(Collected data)
****************

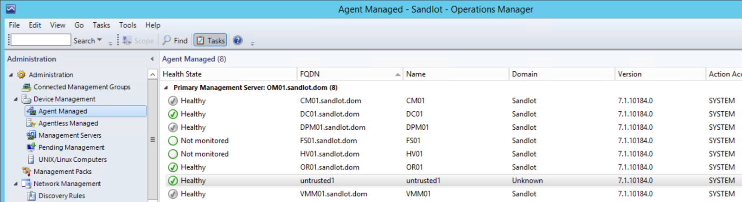Click the Discovery Rules icon
Viewport: 742px width, 202px height.
tap(31, 196)
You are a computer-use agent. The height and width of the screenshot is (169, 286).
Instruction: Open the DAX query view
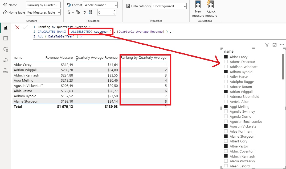tap(5, 60)
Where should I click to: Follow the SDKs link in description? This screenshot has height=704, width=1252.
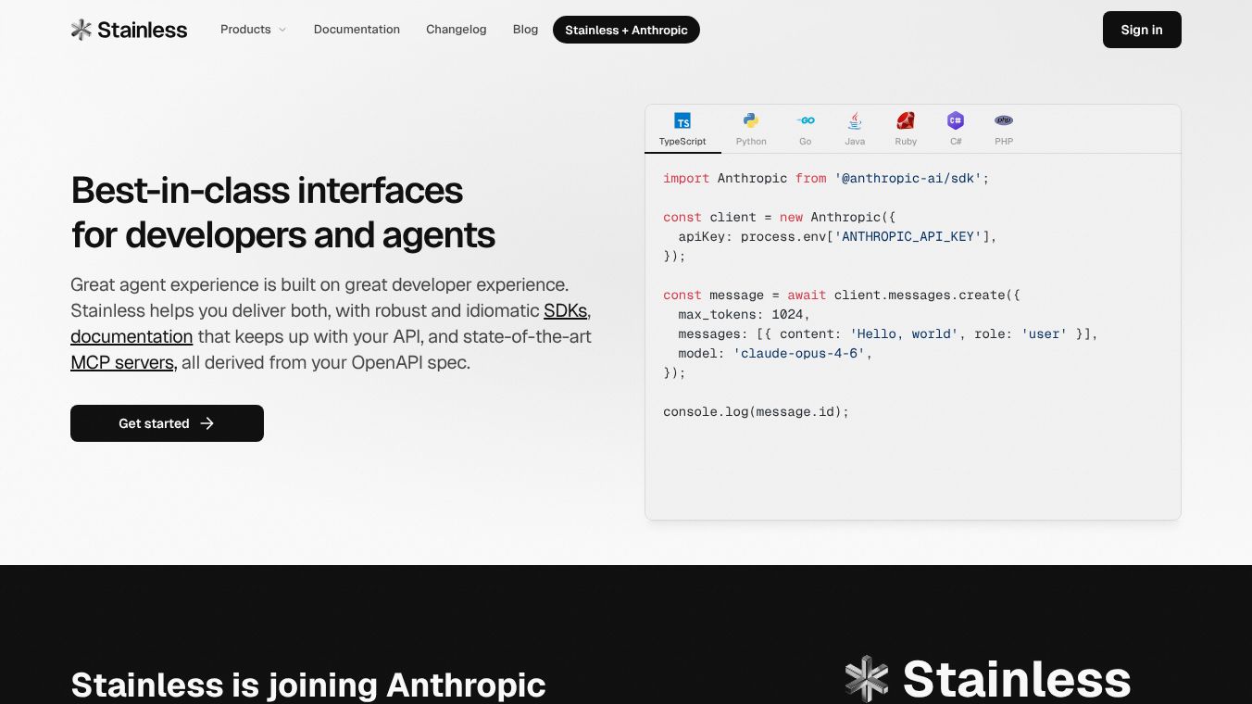(565, 310)
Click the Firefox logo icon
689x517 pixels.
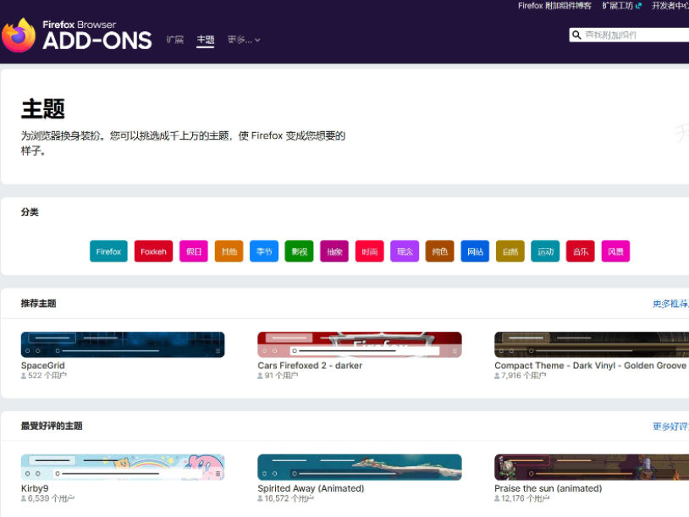coord(19,36)
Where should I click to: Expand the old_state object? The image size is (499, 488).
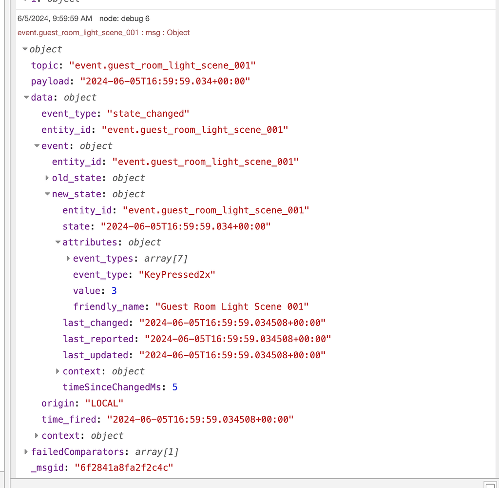tap(46, 178)
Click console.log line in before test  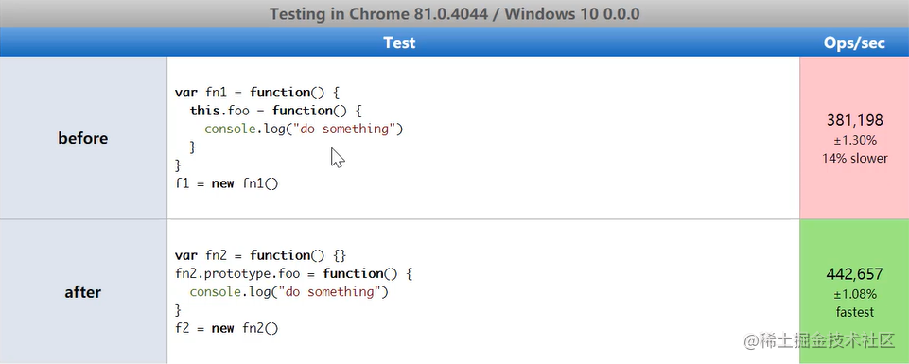tap(304, 129)
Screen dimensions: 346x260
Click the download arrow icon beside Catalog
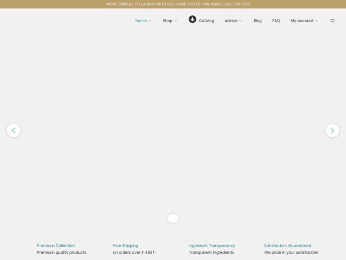tap(192, 19)
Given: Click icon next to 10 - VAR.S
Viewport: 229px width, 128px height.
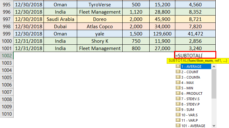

****************

__Assignment__: An exact restatement of the lines from the one holding "Click the download arrow icon beside Catalog" through the end of the entries, both ends included, is the whole answer. Pictures stay out.

__Answer section__:
Click the download arrow icon beside Catalog
tap(192, 19)
Given: Click icon next to 10 - VAR.S
Viewport: 229px width, 128px height.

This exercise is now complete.